Dalam kegiatan tersebut, warga diberikan pemahaman mendalam mengenai tahapan proyek, rencana manfaat, serta mekanisme penyampaian aspirasi maupun keberatan. Agrinas Palma juga menempatkan masukan, kritik, dan harapan warga sebagai bahan pertimbangan krusial dalam menentukan langkah operasional selanjutnya.
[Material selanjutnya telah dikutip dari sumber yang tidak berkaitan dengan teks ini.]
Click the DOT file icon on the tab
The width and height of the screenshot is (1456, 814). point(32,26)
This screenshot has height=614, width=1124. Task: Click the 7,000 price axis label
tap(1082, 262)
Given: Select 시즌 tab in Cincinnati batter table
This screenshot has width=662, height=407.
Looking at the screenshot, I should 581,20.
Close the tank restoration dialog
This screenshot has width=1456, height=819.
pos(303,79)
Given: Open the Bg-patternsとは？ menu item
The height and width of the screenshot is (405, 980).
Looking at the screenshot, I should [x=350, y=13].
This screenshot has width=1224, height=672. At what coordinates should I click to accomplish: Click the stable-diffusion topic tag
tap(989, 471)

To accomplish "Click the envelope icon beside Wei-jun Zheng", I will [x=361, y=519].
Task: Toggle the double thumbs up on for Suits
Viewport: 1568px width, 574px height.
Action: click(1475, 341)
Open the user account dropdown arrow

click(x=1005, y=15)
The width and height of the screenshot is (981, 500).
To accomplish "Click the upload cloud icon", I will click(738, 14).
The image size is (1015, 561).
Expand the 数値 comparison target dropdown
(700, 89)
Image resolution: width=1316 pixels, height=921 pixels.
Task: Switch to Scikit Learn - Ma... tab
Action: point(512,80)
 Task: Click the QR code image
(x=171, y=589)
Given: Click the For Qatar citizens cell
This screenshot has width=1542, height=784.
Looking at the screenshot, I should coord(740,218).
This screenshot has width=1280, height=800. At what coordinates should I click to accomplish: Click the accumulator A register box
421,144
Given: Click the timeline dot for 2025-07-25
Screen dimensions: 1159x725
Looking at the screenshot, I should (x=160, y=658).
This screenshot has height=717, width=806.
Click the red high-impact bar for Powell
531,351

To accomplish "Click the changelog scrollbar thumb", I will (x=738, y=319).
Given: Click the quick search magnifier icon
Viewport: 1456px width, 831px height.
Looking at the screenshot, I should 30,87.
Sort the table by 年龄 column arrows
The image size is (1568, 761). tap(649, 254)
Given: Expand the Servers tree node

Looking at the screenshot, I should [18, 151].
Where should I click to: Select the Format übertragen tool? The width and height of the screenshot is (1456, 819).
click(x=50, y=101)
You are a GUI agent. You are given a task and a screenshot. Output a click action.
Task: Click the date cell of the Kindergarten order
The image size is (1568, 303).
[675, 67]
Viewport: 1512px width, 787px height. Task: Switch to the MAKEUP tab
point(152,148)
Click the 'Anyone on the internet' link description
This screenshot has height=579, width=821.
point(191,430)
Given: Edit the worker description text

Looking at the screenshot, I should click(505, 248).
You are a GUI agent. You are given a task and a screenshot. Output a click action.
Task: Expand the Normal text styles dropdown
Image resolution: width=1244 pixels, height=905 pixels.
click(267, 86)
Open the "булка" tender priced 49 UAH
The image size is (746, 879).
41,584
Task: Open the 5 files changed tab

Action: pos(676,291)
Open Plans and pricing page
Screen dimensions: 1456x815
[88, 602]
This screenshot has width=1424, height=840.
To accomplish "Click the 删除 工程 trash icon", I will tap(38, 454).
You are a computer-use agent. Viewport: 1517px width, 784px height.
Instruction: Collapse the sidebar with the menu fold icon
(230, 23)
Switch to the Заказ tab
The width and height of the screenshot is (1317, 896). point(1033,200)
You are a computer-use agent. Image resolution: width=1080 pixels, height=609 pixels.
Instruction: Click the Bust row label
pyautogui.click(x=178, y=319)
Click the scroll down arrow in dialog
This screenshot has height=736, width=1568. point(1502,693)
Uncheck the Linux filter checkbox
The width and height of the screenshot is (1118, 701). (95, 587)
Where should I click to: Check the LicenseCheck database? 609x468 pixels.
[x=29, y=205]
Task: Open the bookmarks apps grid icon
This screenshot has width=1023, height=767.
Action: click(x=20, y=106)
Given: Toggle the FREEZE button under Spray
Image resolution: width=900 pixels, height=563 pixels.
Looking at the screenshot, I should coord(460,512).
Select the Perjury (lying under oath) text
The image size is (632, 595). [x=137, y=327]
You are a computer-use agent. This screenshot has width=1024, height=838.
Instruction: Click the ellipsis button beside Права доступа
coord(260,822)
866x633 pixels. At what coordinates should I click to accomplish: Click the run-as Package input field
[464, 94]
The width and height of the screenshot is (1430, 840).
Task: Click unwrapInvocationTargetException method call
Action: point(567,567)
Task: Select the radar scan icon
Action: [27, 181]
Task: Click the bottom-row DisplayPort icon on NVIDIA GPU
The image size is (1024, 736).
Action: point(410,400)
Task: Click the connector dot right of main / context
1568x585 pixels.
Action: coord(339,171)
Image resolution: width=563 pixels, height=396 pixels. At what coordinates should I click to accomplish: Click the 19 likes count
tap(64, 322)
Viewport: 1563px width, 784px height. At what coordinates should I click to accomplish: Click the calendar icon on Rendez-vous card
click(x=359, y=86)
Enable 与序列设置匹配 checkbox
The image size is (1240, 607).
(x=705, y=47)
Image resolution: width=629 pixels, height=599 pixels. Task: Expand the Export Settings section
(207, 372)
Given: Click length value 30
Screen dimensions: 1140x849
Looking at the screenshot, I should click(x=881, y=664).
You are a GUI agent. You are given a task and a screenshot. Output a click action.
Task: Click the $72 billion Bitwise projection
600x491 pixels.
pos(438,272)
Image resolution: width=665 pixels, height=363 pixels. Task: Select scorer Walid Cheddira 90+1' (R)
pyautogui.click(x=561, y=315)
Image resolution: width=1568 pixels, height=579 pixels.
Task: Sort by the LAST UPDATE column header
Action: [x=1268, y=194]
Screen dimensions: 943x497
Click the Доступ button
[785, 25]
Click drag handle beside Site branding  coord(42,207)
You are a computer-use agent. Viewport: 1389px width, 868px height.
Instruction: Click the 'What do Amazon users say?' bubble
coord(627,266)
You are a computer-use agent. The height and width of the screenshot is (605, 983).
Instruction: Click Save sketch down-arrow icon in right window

Pelibatan masyarakat dalam ekosistem KSPEAN diarahkan pada tiga pilar utama: penguatan penghidupan berkelanjutan, dukungan terhadap fasilitas kesehatan dan pendidikan, serta perlindungan lingkungan hidup. Berbagai bentuk pemberdayaan yang disiapkan mencakup pelestarian budaya, penguatan ketahanan pangan lokal, kemitraan Plasma Sawit Rakyat, hingga pencegahan kebakaran hutan dan lahan bersama masyarakat melalui program GARDA API APN.

KSPEAN sendiri ditetapkan melalui Peraturan Menteri Koordinator Bidang Perekonomian Nomor 16 Tahun 2025 yang mencakup wilayah Kabupaten Merauke, Mappi, Asmat, dan Boven Digoel. Sebagai bagian dari prosedur operasional bakunya, Agrinas Palma berkomitmen mengedepankan kajian sosial dan lingkungan, termasuk merujuk pada Nilai Konservasi Tinggi (NKT), Stok Karbon Tinggi (SKT), serta penerapan prinsip Persetujuan Atas Dasar Informasi Awal Tanpa Paksaan (PADIATAPA/FPIC).

Selain itu, seluruh rangkaian pengembangan dipastikan akan mematuhi regulasi hukum dan lingkungan yang berlaku, seperti Kesesuaian Kegiatan Pemanfaatan Ruang (KKPR), perizinan usaha, Hak Guna Usaha (HGU), serta Analisis Mengenai Dampak Lingkungan (AMDAL). Melalui pendekatan yang selaras antara kepentingan ekonomi nasional, kelestarian lingkungan, dan hak-hak masyarakat adat, kehadiran Agrinas Palma diharapkan mampu mendongkrak kapasitas produksi nasional sekaligus mendongkrak kesejahteraan masyarakat Papua Selatan.